Genealogical Research in Ohio
By Kip Sperry

Published by Genealogical Publishing Company, 1001 North Calvert Street, Baltimore, MD 21202-3897; phone: 1-800-296-6687. 1997. xii, 303 pages. Bibliography, index, maps. $28.50 plus $3.50 s/h.

A timetable of events in Ohio history begins this book, which is designed for quick reference and bibliographic completeness. Succinct discussions of various record sources, such as military, marriage, and taxes, include titles of published works or microfilmed collections to aid the researcher. Ohio archives and libraries with significant genealogy collections are described, along with guides for accessing their holdings. Almost a third of the book is devoted to addresses in and out of Ohio. A comprehensive bibliography comprises another third, with topics ranging from African American Sources to Periodicals and Newspapers. Eighteen Ohio maps are included, and an index ties it all together.

Settlers of Maryland, 1766–1783
By Peter Wilson Coldham

Published by Genealogical Publishing Company, 1001 North Calvert Street, Baltimore, MD 21202-3897; phone: 1-800-296-6687. 1996. 204 pages. Indexed. Hardcover. $25.00 plus $3.50 s/h.

Identifying Maryland immigrants through the land they acquired began with Early Settlers of Maryland. An Index of Names of Immigrants Compiled from Records of Land Patents, 1633–1689, in the Hall of Records by Gust Skordas. GPC’s 1995 reprint of this work introduced the 1996 publication of Mr. Coldham’s five volumes: 1679–1700, 1701–1730, 1731–1750, 1751–1765, and 1766–1783. The latter ends the colonial period and, as does each volume, contains an alphabetical list (by grantee name) of 4,500 grants iss ued in Maryland from 1766 to the end of the Revolutionary War. Including Skordas’s index, the series identifies more than 50,000 grantees. Entries are arranged by family name, county, name of tract, acreage, and date, and include a reference to original source(s).

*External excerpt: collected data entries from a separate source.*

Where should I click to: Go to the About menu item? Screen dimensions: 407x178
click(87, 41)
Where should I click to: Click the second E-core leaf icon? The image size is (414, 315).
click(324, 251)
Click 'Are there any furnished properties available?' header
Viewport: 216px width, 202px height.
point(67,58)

The First Passage: Blacks in the Americas 1502–1617 
By Colin A. Palmer

Published by Oxford University Press, 200 Madison Avenue, New York, NY 10016. 1995. 126 pages. Bibliography, glossary, illustrations, index, maps. Hardcover. $17.95 plus s/h.

The search for African American roots requires insight into the complex history of this people. The First Passage is the inaugural volume in The Young Oxford History of African Americans. The series will bring readers through 1970. Volumes 2, 3, and 4 chronicle the condition of slaves and free blacks in North America before 1860 (1617–1776, 1776–1804, and 1804–1860); volumes 5 and 6 continue the journey through 1900 (1860–1880 and 1880–1900). There are eleven volumes in all, including a supplement and index. Volume 1 explores the society, culture, politics, and economics in ancient and medieval Africa, then discusses the enslavement of African people. Palmer traces the deadly Atlantic crossing and describes the brutal physical conditions and intense psychological adjustment of this forced relocation. The story focuses, however, on the ability of a people to endure and survive despite harsh and unrelenting oppression.

Sandra Hargreaves Luebking is a genealogical and historical researcher. She is the editor of Forum, the Federation of Genealogical Societies’ quarterly magazine, and coeditor of The Archives: A Guide to the National Archives Field Branches and the revised edition of The Source.